- [Exercise instructions]: Look for the word "bubble" in the material below. Copy each line that has it.

- [Data for the task]:

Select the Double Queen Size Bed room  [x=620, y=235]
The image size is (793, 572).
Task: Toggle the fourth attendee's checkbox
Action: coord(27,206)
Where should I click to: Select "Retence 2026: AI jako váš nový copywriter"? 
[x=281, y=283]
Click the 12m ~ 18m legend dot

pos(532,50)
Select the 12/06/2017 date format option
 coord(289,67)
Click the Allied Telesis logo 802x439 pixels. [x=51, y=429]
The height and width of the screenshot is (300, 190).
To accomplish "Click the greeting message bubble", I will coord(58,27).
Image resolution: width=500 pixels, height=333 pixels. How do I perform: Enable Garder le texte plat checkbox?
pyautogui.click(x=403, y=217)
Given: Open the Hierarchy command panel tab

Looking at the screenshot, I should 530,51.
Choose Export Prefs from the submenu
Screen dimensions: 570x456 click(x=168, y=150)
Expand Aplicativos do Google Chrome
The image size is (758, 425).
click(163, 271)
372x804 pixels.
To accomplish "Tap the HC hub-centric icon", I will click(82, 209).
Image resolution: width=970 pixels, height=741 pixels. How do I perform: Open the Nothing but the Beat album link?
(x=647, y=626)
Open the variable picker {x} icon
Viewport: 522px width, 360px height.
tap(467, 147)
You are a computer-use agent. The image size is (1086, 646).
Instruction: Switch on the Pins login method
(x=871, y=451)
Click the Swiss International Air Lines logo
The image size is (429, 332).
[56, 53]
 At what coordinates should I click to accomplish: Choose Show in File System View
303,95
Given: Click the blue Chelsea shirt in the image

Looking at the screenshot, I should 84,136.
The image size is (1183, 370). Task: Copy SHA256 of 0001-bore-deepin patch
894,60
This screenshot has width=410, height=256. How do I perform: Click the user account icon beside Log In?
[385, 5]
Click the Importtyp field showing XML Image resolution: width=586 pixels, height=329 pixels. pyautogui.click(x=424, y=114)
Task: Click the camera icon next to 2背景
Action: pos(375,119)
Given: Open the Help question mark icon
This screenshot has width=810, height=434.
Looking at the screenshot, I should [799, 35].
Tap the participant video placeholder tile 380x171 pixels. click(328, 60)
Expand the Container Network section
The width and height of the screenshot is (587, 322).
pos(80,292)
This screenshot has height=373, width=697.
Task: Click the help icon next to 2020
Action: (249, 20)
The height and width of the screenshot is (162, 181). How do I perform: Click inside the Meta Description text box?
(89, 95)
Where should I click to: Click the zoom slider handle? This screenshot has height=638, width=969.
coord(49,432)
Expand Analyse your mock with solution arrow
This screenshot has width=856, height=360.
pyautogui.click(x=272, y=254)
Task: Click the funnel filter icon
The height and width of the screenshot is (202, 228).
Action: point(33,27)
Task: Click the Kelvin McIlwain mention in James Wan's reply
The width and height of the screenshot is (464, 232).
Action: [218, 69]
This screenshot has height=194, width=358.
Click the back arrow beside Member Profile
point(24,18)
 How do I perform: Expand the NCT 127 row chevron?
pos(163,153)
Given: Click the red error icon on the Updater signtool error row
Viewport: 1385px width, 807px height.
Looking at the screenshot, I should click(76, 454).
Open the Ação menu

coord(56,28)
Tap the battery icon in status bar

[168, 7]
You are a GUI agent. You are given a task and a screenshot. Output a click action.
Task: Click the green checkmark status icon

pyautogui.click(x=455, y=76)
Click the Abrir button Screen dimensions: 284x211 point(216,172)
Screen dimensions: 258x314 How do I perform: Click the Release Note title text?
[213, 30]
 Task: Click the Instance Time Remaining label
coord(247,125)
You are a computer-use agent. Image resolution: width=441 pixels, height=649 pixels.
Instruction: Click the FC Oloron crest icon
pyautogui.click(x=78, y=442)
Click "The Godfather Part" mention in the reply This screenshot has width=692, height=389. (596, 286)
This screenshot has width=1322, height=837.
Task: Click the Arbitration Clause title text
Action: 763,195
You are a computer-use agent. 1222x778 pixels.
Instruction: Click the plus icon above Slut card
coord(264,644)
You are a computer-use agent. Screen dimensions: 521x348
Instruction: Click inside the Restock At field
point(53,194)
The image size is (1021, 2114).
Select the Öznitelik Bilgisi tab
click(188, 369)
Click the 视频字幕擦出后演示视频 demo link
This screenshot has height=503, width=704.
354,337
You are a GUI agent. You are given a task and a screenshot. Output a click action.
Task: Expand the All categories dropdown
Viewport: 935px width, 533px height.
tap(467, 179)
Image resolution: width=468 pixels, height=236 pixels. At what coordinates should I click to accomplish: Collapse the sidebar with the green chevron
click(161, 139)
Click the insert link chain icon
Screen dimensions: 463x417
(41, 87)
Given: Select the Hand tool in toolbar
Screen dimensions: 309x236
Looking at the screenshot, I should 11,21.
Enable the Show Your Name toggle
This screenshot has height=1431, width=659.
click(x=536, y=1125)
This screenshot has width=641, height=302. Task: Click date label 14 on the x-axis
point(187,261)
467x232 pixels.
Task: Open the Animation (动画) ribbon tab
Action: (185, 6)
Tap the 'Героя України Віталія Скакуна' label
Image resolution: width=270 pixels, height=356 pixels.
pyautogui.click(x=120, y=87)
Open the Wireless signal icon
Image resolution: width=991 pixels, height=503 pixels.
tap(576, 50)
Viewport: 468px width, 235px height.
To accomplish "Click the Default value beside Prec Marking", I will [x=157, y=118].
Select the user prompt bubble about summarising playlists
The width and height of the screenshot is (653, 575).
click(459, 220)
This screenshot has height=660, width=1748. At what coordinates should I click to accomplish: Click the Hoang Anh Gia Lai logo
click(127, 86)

- [Answer box]:
To accomplish "Click the greeting message bubble", I will coord(58,27).
Select the user prompt bubble about summarising playlists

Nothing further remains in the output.